▶ _TEXTO FORNECIDO_
----------------------------------------

PEDRO ROGÉRIO, EM BUSCA DA CIDADE PERDIDA

Edmílson Caminha

Natural que em grandes cidades (e pequenas, também) se passem histórias narradas em romances, contos, crônicas, livros de memórias e até poemas. Poucas, no entanto, merecem a atenção de escritores que mergulhem nessas obras com a minudência do historiador e a agudeza do crítico, para delas obter a lembrança de uma época, o testemunho de uma sociedade. Foi o que fez Pedro Rogério Moreira com Sob o céu de Belo Horizonte (Brasília : Thesaurus, 2020), em que nos dá a conhecer a capital de Minas Gerais pelo menos durante três décadas, de 1930 a 1960.

Trabalho dessa natureza teria custo maior não fosse o autor brilhante jornalista, que leu, releu e anotou essa extensa bibliografia com visão de repórter, à caça de boas histórias e de grandes personagens representativas de um tempo. Não é, pois, como se considera modestamente, um “leitor voyeur”, imerso em edições antigas tão só para bisbilhotar a vida alheia, mas pesquisador atento, em investigação literária talvez nunca antes empreendida quanto a uma cidade brasileira.

Criança, Pedro Rogério é recebido com o pai, Vivaldi Moreira, em casa da escritora Lúcia Machado de Almeida, quando se serve do doce imortalizado pelo romancista francês que lhe inspiraria, de certa forma, o livro sobre a Belo Horizonte do passado:

Uma tarde, acompanhando meu pai à residência de “Dona Lúcia-muito-chique-de-Almeida”, como dizia minha mãe, sua admiradora, provei daquela sensação que só agora, ao evocá-la, denomino de aristocracia espiritual. O menino teria dez ou onze anos. Foi-nos servido chá com as proustianas madeleines, que a anfitriã havia trazido de recente viagem a Paris, motivo, presumo, da visita de Vivaldi ao casal. (…) O menino desconhecia aquele tipo de biscoito, cujo nome ouviu pela primeira vez, nem imaginava quem fosse Proust.

À semelhança do estilista francês, o futuro escritor sairia, na plenitude da existência, em busca da cidade perdida, sabedor de que o talento para a ficção é vantagem que lhe favorece a prosa:

O historiador tem a obrigação moral de copiar a verdade, e por isso corre o risco de se transformar num chato de galochas; ao passo que o outro, ainda mais se tiver talhado no sangue um veio de romancista, pode edulcorar a realidade com os adornos que para ele são reais e para os leitores podem ser deleite.

----------------------------------------

▶ _TAREFA A CUMPRIR_
Reproduza, do texto fornecido, o trecho entre "À semelhança do" e "podem ser deleite.", inclusive.

▶ _DADOS FORNECIDOS_

----------------------------------------

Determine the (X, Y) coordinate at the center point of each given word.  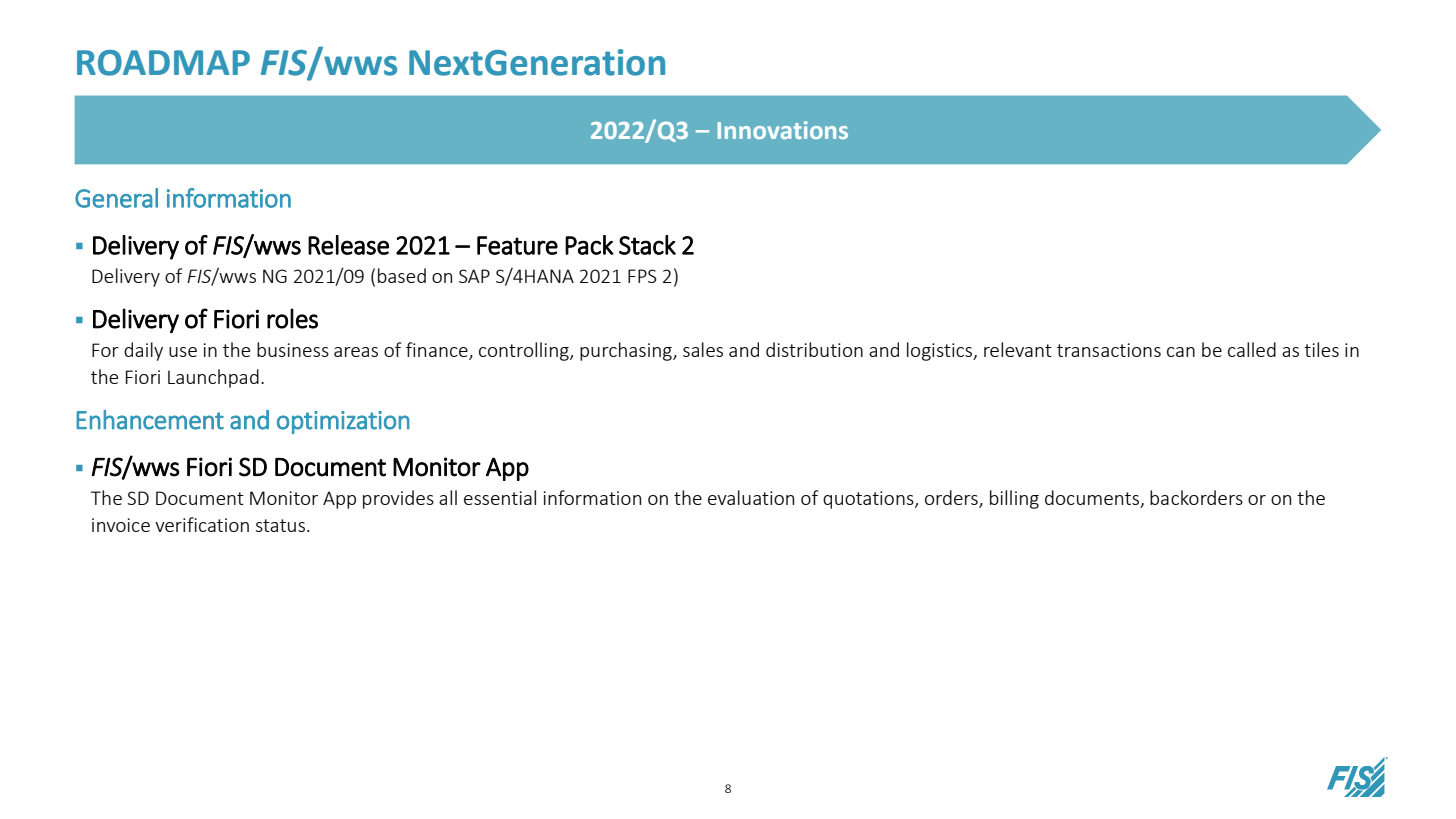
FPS (642, 276)
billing (1014, 499)
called (1252, 349)
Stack (647, 245)
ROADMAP (163, 63)
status (280, 525)
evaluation (751, 497)
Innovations (783, 130)
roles (292, 318)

----------------------------------------

▶ _SOLUÇÃO ABAIXO_
À semelhança do estilista francês, o futuro escritor sairia, na plenitude da existência, em busca da cidade perdida, sabedor de que o talento para a ficção é vantagem que lhe favorece a prosa:

O historiador tem a obrigação moral de copiar a verdade, e por isso corre o risco de se transformar num chato de galochas; ao passo que o outro, ainda mais se tiver talhado no sangue um veio de romancista, pode edulcorar a realidade com os adornos que para ele são reais e para os leitores podem ser deleite.